FIG. 1.

Schematic representation of the MVMp P4 promoter, of the mutants derived from it, and of the oligonucleotides used in this study. (A) The upper panel depicts the P4 promoter from nt 1 to the translation initiation site at nt 261 (numbering according to Astell et al. [2]). The arrow indicates the transcription initiation site. Symbols represent transcription factors shown to interact with specific P4 promoter sequence elements: TBP, TATA-box-binding protein (1, 16); Sp1, GC-box-binding proteins (1, 17); Ets, Ets family of transcription factors (17); E2F, E2F-binding-site-specific protein complexes (reference 16 and this study); mut17, as yet unidentified proteins binding to and activating promoter P4 via the DNA element mutated in P4mut17 (15); NF-Y, Y-box-binding protein (18); USF, E-box-binding protein (19); CREB/ATF, CRE-binding proteins (36).
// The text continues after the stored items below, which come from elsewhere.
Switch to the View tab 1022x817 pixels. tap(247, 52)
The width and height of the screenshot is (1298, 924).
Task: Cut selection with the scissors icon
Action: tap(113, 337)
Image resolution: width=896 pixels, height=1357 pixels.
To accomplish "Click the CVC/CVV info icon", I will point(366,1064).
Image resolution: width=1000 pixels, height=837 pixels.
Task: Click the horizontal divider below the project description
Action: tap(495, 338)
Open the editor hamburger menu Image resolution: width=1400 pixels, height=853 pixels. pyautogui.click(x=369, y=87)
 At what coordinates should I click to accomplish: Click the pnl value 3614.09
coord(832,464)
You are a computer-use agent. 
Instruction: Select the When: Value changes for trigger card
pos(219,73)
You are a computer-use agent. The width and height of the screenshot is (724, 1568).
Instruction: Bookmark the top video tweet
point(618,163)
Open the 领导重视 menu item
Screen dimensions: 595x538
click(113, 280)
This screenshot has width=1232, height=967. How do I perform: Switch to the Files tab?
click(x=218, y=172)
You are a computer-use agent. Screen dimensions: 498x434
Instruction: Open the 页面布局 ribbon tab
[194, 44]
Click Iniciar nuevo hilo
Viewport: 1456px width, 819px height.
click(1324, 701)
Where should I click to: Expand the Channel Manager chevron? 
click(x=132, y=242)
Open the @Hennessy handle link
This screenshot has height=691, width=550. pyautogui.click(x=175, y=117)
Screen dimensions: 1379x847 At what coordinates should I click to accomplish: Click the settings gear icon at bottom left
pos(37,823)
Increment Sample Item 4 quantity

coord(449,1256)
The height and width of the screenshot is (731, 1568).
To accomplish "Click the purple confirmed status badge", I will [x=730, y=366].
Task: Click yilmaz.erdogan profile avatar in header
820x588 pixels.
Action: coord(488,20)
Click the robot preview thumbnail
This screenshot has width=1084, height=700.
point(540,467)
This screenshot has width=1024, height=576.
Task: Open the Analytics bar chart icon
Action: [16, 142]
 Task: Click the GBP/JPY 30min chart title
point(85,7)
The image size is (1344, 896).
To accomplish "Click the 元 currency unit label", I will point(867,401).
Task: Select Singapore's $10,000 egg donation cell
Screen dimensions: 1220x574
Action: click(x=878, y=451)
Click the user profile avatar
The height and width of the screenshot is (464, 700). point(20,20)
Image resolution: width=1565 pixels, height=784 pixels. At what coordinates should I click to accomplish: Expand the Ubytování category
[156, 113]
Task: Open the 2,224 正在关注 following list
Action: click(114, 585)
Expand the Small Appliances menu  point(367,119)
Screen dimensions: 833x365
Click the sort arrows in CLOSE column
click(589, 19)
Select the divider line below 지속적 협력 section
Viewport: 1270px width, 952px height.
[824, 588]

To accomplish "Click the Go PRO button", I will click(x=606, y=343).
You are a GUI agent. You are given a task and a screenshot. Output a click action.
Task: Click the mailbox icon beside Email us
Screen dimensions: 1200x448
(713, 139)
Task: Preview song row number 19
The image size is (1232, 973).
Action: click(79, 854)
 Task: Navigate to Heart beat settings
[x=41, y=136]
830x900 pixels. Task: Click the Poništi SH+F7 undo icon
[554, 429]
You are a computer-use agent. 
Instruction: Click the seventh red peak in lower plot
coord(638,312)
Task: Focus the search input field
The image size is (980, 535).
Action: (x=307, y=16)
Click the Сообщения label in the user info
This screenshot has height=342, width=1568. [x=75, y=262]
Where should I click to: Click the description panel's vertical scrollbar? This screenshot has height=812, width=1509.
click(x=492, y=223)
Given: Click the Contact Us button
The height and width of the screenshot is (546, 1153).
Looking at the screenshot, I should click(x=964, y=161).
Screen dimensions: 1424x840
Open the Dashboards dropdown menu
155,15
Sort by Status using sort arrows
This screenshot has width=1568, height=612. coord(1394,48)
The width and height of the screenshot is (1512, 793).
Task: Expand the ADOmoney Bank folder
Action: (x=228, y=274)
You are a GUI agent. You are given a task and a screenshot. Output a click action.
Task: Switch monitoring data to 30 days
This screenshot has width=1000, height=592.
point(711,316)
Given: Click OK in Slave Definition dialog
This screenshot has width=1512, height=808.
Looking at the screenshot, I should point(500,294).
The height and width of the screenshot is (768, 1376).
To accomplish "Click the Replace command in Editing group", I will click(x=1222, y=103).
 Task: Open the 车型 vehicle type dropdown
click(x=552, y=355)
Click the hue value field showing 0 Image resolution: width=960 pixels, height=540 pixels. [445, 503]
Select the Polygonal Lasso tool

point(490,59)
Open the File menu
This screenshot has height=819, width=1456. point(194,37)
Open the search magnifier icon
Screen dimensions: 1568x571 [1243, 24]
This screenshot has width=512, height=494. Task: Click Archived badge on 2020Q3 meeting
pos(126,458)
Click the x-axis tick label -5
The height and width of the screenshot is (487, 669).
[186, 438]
The 40 contiguous BglII substitutions introduced in mutants P4mut01 to P4mut40, respectively, are located along the promoter. (B and C) The sequence elements analyzed in this study are framed and aligned beneath the line diagram of the promoter. Underlined sequences indicate mutations introduced in the various elements. (B) P4 promoter constructs driving expression of the luciferase reporter gene. (C) Oligonucleotides used as probes or competitors in electrophoretic mobility assays.